Effective January 1, 2026, California Assembly Bill 692 (AB 692) will significantly change how employers can use relocation repayment and clawback agreements, often referred to as stay-or-pay provisions. For organizations supporting employee mobility into California, this legislation requires immediate attention.
While this is a California-specific law, many employers may want to consider adopting these changes company-wide to promote consistency, reduce risk, and simplify policy administration.
Below is a breakdown of what is changing, how it impacts relocation programs, and what employers should do now.
What Is California Assembly Bill 692 (AB 692)?
AB 692, codified in Business and Professions Code Section 16608 and Labor Code Section 926, generally prohibits stay-or-pay provisions that require employees to repay an employer if their employment ends.
The law includes a narrow exception for certain discretionary upfront payments, including relocation and retention bonuses, provided they meet specific statutory requirements.
When Are Relocation Repayment Agreements Still Allowed?
Employers may continue to use repayment agreements for relocation or retention bonuses only if all of the following conditions are met.
1. Agreement Must Be Made at the Onset of Employment
The repayment agreement must be executed when employment begins and not later in the employment relationship.
Why this matters:
Many companies require repayment agreements for existing employees who relocate, which may no longer comply with this requirement. This issue should be reviewed with legal counsel.
Many companies require repayment agreements for existing employees who relocate, which may no longer comply with this requirement. This issue should be reviewed with legal counsel.
2. Bonus Cannot Be Tied to Job Performance
The relocation or retention payment must not be contingent on job performance.
Most relocation programs already meet this requirement, but employers should confirm their documentation reflects this clearly.

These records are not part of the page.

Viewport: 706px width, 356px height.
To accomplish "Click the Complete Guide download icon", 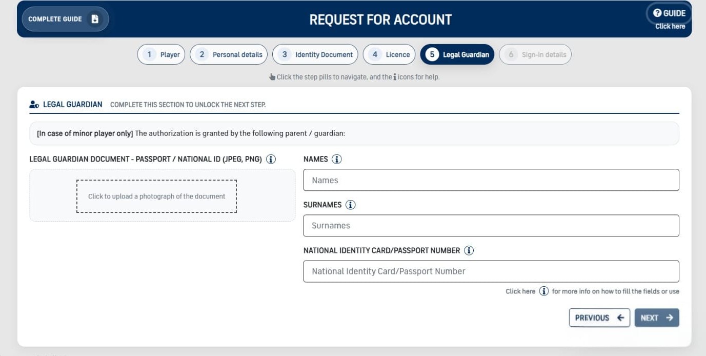I will pos(95,19).
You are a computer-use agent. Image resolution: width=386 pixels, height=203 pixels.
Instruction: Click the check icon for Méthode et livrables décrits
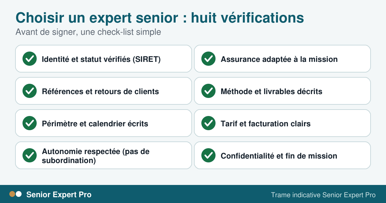(208, 91)
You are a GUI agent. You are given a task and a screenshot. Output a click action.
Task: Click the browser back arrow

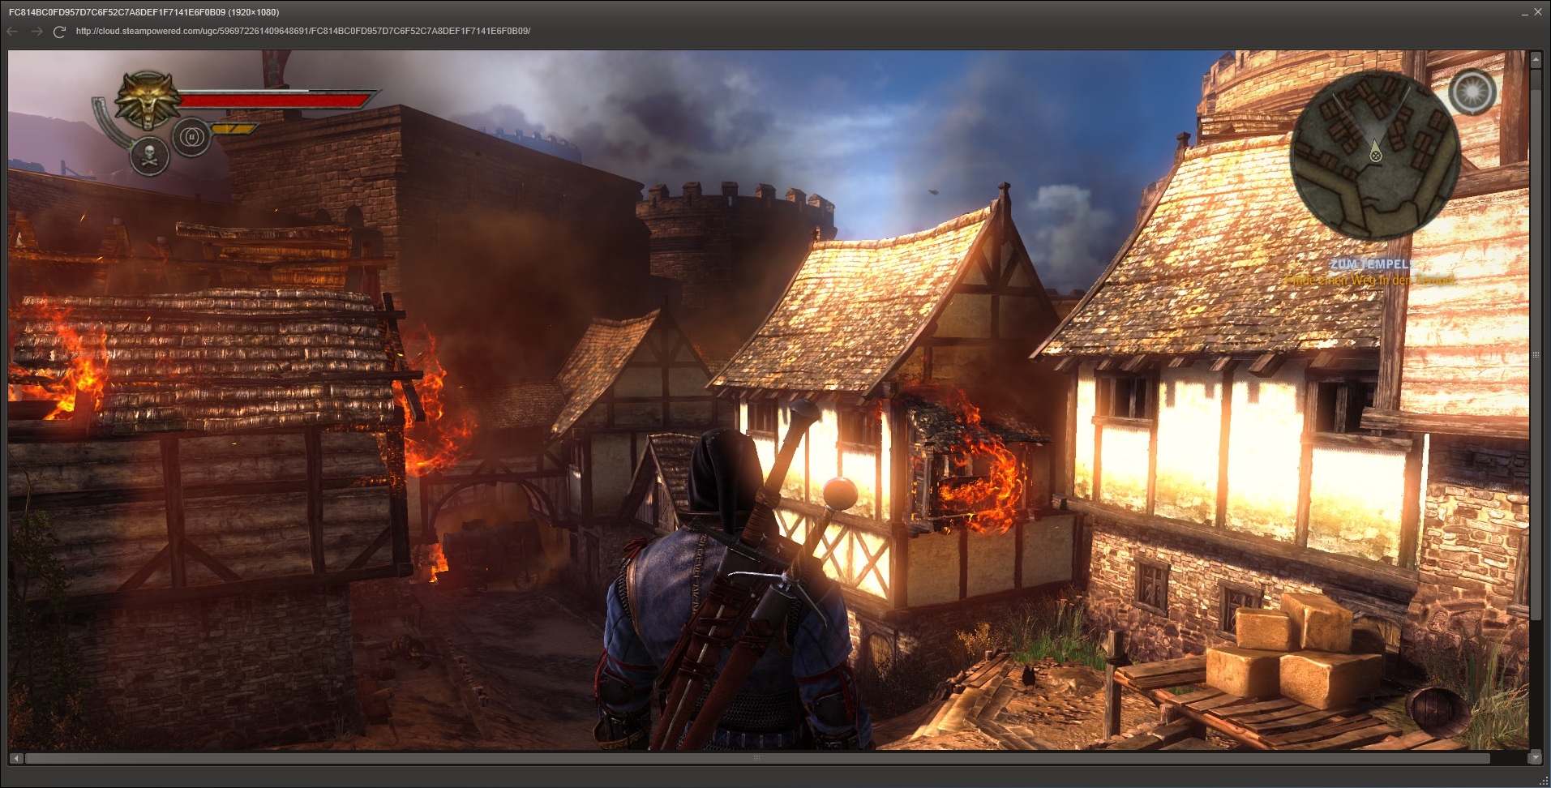tap(12, 32)
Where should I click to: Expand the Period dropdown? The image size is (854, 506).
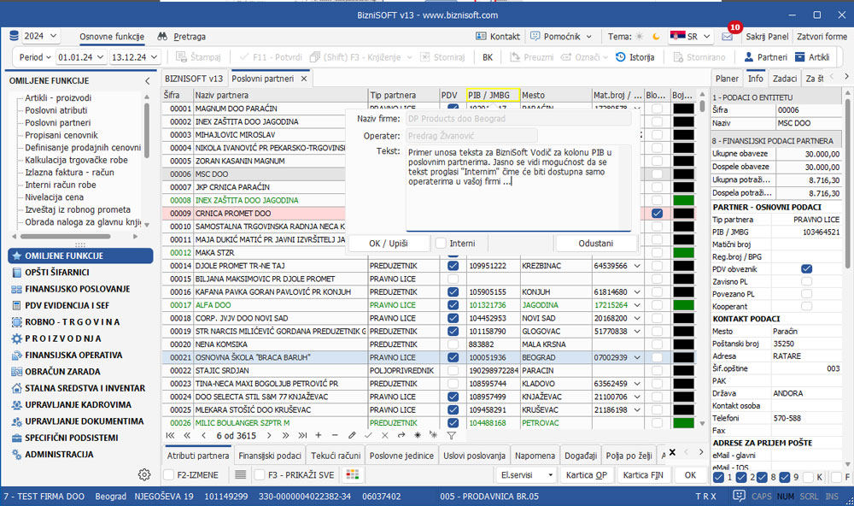[35, 57]
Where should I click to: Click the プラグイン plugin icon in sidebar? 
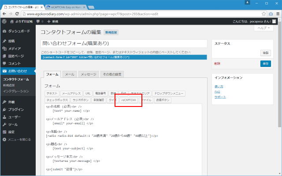click(x=4, y=109)
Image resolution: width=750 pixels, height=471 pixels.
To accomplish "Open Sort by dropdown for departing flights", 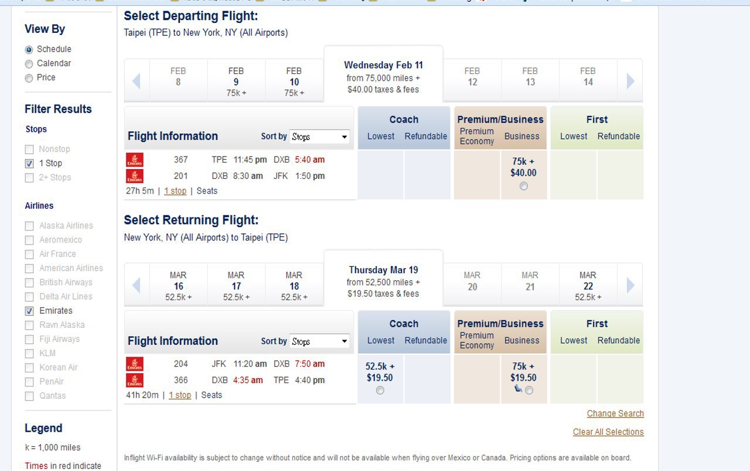I will click(x=320, y=137).
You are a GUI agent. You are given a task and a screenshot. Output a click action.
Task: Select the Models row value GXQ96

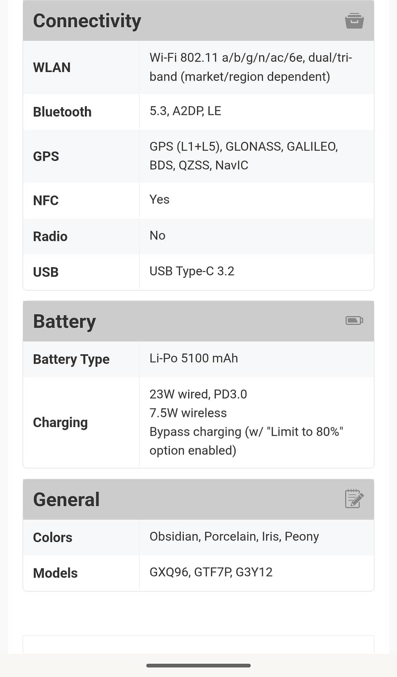click(169, 572)
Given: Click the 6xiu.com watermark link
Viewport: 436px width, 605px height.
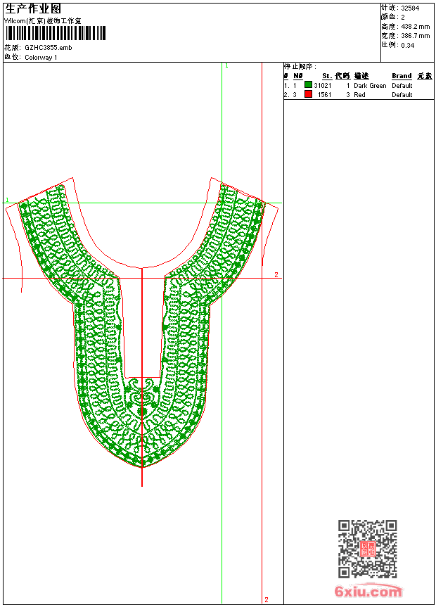Looking at the screenshot, I should [x=368, y=592].
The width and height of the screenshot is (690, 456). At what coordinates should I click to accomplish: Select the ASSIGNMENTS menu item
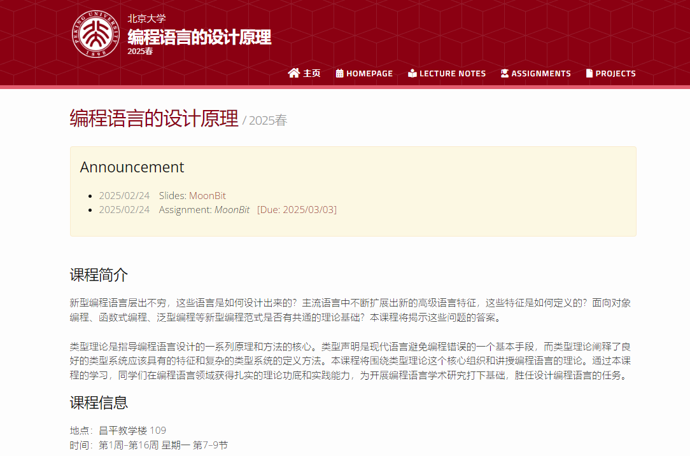[541, 73]
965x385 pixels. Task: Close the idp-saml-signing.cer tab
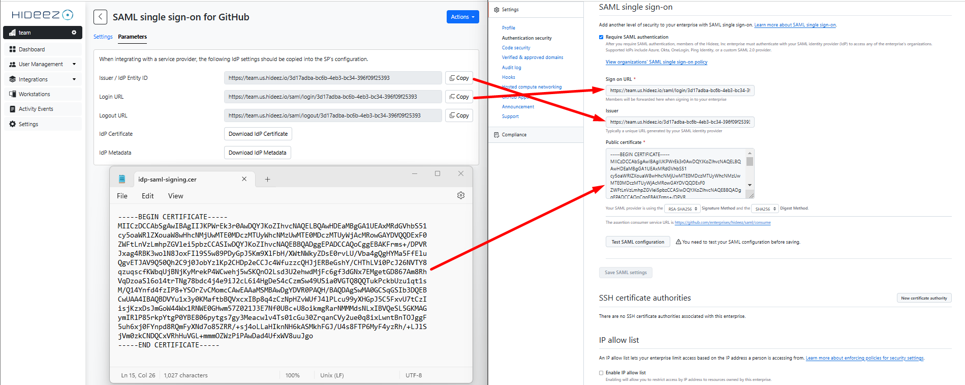click(244, 179)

3. Repayment Terms Must Be in a Separate Agreement
Repayment obligations cannot be embedded in offer letters or employment contracts.
If repayment language appears in offer letters or contracts, it should be removed and placed into a standalone repayment agreement.
4. Employee Must Be Notified of Their Right to Consult an Attorney
The agreement must clearly state that the employee has the right to consult an attorney and must provide at least five business days to do so before signing.
This language is missing from many existing repayment agreements. Many employers are choosing to allow five to ten business days to ensure compliance.
5. Repayment Must Be Prorated, Interest-Free, and Limited to Two Years
If repayment is triggered, it must be prorated, no interest may be charged, and the repayment period cannot exceed two years from the date of payment.
While one to two years is common, some executive agreements still exceed this limit and should be reviewed.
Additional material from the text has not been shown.